I am struggling with fixating the the nut to the bold. In the instructions above, some glue is used https://youtu.be/87yFGr4fGRY?t=143 As I do not have some special glue, I have tried it with hot glue, but that isn’t working. I’ll need some specific glue for metals, I suppose.
For those who, like me, need to open a large blind fast and not struggle with it rolling down when the power is removed, I have a DC worm-drive motor working very well.
My blind is over 2m tall in an exit doorway so the target opening time is less than 10 s - it is currently about 12 s and I’m hoping to reduce that!
The full code is at Motorised blind. Remember position - how? - I continue to search for a way to make the blind position survive power failures but the rest of the code works just fine and may help someone.
I use a 5V DC-DC converter to provide the 5V to the Hall effect sensors, D1 Mini, the optical sensor and the TB6612 https://recom-power.com/pdf/Innoline/R-78E-0.5.pdf, with capacitors etc. The 3V3 of the D1 Mini supplies the LED, Hall effect sensors, touch sensor.
I designed and 3D printed a new blind end for the motor that has a series of magnets mounted into it.
Can you share some details? Which parts do you use, and how is it mounted? Is the motor mounted at one end, and the rotary encoder at the other? I have everything working with some 28BYJ-48 on 12V, but I find them way to slow since the maximum speed I can set them to without skipping steps is 450 steps.

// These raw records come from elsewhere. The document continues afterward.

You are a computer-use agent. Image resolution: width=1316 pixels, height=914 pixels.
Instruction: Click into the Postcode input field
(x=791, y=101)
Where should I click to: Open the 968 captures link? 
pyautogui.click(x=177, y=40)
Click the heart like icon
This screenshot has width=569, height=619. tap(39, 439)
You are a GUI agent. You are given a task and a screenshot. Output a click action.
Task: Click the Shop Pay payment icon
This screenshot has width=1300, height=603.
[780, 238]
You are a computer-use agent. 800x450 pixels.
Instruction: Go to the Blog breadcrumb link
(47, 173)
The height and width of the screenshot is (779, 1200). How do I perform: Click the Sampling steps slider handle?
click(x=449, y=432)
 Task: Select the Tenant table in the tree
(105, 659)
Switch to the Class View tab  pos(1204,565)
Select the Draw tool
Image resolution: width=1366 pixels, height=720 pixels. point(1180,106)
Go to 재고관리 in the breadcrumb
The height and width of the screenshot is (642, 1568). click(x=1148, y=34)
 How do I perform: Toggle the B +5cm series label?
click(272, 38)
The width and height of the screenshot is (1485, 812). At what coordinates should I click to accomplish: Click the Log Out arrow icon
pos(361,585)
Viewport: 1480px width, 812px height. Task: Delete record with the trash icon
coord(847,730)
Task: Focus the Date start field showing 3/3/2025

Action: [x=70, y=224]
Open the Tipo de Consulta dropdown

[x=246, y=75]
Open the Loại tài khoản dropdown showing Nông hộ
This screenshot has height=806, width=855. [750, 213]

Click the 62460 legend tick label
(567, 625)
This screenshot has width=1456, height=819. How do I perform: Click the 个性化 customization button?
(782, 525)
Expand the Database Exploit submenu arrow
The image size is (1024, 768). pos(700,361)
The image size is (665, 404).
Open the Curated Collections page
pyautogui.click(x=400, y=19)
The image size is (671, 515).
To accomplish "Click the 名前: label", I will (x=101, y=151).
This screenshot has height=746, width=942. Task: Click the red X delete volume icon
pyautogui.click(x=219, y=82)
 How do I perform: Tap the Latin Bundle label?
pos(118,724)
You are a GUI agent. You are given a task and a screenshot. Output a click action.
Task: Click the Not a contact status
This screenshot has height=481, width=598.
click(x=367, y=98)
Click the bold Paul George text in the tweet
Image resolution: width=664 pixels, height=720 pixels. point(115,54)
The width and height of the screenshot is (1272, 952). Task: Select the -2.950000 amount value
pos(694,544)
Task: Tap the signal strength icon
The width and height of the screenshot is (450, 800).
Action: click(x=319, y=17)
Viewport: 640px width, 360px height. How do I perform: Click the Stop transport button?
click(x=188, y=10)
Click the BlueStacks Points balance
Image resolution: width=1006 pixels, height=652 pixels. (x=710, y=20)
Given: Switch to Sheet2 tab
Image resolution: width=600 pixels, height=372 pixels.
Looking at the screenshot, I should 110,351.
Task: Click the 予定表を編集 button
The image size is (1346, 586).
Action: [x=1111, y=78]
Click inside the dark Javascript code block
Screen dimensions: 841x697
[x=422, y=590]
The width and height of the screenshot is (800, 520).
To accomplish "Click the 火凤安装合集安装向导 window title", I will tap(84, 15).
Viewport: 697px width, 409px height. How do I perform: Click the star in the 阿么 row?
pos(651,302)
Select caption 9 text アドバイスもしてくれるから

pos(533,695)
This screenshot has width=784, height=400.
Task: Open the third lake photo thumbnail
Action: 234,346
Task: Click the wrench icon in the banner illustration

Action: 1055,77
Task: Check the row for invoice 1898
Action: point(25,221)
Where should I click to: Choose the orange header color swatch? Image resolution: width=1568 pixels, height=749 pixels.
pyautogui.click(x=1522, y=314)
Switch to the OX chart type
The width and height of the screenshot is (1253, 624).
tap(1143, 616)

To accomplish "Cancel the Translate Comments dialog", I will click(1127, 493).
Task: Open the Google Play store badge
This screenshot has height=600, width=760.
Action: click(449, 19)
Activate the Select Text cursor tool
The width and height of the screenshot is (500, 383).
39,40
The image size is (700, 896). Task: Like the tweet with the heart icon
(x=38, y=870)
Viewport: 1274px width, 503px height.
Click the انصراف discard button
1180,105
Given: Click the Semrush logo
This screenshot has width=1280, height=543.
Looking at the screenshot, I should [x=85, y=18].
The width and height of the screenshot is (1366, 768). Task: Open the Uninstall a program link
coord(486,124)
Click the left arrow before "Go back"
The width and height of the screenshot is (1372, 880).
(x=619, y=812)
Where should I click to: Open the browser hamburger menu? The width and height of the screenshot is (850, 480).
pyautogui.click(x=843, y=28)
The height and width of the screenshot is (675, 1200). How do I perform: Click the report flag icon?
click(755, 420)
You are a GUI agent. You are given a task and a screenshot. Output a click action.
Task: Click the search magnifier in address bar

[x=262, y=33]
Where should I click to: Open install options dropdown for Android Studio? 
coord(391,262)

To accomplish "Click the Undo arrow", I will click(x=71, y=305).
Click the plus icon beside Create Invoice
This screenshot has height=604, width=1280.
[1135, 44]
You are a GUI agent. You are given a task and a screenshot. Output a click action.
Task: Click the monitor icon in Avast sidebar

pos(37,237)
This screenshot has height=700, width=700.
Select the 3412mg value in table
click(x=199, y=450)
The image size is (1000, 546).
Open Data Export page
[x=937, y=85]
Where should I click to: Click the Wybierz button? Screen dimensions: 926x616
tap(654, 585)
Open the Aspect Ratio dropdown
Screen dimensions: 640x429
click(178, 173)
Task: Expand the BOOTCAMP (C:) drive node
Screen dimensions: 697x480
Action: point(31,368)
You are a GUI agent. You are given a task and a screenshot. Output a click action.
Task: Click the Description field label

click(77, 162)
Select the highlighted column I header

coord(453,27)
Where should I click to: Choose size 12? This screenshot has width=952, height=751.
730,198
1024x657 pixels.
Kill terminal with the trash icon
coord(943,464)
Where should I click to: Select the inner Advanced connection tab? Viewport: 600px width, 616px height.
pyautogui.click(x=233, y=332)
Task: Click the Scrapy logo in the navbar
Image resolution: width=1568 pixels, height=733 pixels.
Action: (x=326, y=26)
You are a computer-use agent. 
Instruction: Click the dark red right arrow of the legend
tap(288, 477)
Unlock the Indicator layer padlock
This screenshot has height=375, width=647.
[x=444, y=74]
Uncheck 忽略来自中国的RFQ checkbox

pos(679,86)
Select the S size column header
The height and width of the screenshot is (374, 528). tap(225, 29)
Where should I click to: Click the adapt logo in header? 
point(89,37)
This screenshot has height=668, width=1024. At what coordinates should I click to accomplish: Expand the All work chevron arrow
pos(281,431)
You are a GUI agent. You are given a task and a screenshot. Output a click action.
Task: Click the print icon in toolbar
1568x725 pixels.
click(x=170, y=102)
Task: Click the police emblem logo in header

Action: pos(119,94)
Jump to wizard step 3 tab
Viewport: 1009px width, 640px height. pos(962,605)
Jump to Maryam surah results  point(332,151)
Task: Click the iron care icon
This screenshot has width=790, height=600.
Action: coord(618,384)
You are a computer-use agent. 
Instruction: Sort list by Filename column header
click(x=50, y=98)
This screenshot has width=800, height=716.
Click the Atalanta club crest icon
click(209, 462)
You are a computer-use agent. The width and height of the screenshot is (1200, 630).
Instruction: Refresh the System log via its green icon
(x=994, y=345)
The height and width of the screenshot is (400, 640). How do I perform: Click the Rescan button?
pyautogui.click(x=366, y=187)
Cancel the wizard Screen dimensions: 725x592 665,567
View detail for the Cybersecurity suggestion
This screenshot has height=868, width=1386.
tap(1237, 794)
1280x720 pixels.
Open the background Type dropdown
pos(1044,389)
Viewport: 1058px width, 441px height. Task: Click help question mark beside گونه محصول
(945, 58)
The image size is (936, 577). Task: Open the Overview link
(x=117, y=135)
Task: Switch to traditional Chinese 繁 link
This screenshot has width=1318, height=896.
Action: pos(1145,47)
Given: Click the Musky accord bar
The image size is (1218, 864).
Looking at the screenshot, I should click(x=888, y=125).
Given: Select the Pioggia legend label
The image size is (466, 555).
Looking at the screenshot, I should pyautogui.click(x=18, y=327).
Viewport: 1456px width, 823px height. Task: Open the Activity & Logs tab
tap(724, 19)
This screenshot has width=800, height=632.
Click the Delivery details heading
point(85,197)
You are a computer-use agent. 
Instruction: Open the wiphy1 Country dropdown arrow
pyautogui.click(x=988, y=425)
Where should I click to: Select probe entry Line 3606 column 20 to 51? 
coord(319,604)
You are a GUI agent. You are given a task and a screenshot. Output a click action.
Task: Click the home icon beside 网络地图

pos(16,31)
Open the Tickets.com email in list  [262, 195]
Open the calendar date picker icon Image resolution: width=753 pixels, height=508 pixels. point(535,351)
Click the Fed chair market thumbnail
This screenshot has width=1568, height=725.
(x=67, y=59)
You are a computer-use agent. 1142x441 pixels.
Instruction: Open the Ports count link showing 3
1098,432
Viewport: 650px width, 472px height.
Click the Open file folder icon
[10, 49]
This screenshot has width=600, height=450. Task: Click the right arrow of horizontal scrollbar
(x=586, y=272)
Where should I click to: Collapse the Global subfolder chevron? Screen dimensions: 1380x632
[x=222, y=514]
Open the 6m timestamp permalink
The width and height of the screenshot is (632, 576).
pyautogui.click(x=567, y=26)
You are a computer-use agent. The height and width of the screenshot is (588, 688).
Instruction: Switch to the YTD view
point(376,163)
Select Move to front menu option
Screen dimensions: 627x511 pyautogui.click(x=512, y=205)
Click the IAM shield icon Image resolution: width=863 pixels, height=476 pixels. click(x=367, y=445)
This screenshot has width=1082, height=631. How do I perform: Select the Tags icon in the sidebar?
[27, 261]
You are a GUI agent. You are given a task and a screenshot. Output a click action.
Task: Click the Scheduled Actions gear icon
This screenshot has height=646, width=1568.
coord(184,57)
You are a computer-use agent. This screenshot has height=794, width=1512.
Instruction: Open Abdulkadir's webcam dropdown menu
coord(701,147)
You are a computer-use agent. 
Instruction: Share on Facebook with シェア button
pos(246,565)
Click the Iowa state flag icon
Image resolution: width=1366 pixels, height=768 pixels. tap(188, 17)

Unfortunately not, but it doesn’t bother me anymore. I also added position support since Esphome was updated. And also added an open offset, since for me at least, I had some problems that my motor would skip when opening, so the blind was not exactly in the correct physical position, and when closing again, it would sometimes go too much. This offset makes sure that when opening the blind, it is open with slightly more steps than needed, but these extra steps are not taken into account for the current position.
Here is the updated code, it also contains a switch for a relay controlling my heating, since the esp is close to that. You can ignore that part. (left more details below the code if interested)
I left the heating part here since it might be helpful for you guys to know about the new script feature with mode restart. The way I have this is that another Esp8266 calls this script to turn on heating, and it keeps calling it every 2 minutes or so. And in case the calls stop, after 5 minutes the script will turn off the heating, to avoid it running forever
I’ve got a 12v worm motor with encoder. Does anyone also use these and got a proper config? It isn’t as straight forward as a stepping-motor. I’ve tried setting it up using the on_value of the encoder, but that’s hard since it isn’t able to stop at exactly 0. Every rotation of the encoder gives 11 pulses, and I believe it’s a 1 to 64 gear ratio, so that’s a lot. I’m still experimenting myself, but it would save a lot of time if somebody has an example.
So I’ve got a working config now. Just one thing I can’t get fixed is the position-report. From my understanding 0 means opened (rollerblinds up), and 1 means closed (rollerblinds down). However, when I set the position to 0 using esphome, Home Assistant puts the slider all the way to the right. This also happens when I set the state as OPEN. If i set the closed position to 0.01 and the opened to 0.99 it works almost perfectly, but I think there is something wrong in my configuration.